He said while all of these things impacted energy prices, "it's becoming very clear that the energy markets are starting to really consider the proverbial elephant in the room, and that's a shortage in supply."
Elizabeth Kharkivsky, a university student who commutes to London, Ont., once a month, says the increases have left her feeling "not good."
"It's a little bit outrageous," she told CBC Toronto.
"I drive to and from London so I have to fill it up quite a bit. It very much sucks, I'm dropping a lot more money than I usually am."
Kharkivsky says with the price increases, she will only be driving to places that she needs to be.
"I will be staying inside and not driving anywhere," she said.

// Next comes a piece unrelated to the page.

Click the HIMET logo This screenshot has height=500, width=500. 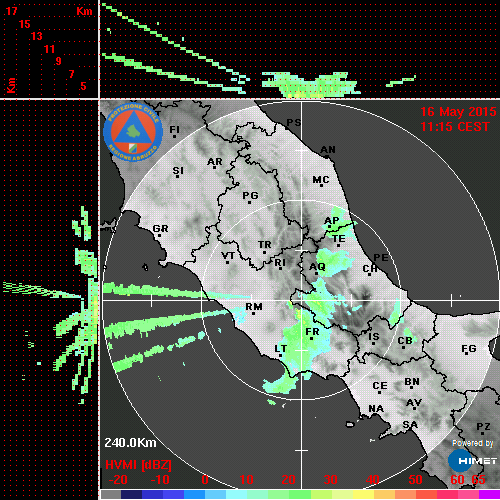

Parry Sohi, the owner of a gelato shop in Mississauga says "it's been difficult."
While gas prices fluctuate, Sohi says the cost of diesel has remained around $2 a litre since summer. He says this has meant putting a pause on deliveries, something he can't afford to do this winter.
"There's a huge rise in demand for our product … in terms of home deliveries, during the winter time," he said.
"Unfortunately we don't have a choice right now but to deal with the inflation and absorb that cost."
$2-a-litre possible by January
Meanwhile, McTeague says oil prices will not remain at $75 or $77 a barrel, adding that $2 per litre for gas is possible by January.
"I think we could hit $1.85 next week, maybe a little higher. Or we could be as low as $1.75," he said.
"I think we're sort of in that tipping point where markets may take a bit of a breather."
But he said November will be "a mug's game" and could see the GTA "marching toward $1.90-a-litre."
McTeague says the province has to make a decision whether or not it's going to reimpose the tax abatement — of 6.4 with HST — that it had put in place.
"That could be another contributing factor toward driving the price of gasoline here in Toronto, the GTA and across Ontario back to the $2 a litre range," he said.
And what's his advice to drivers?
"I always gas up on the weekends, usually in the evening," McTeague said.
"I often follow my own advice. If I know two days in advance … take advantage of those two-day heads up because it does save you in the end.
"This week of course, being a prime example, the two day heads up and predictions save most as much as 13 to 15 cents a litre depending on their gas station," he added.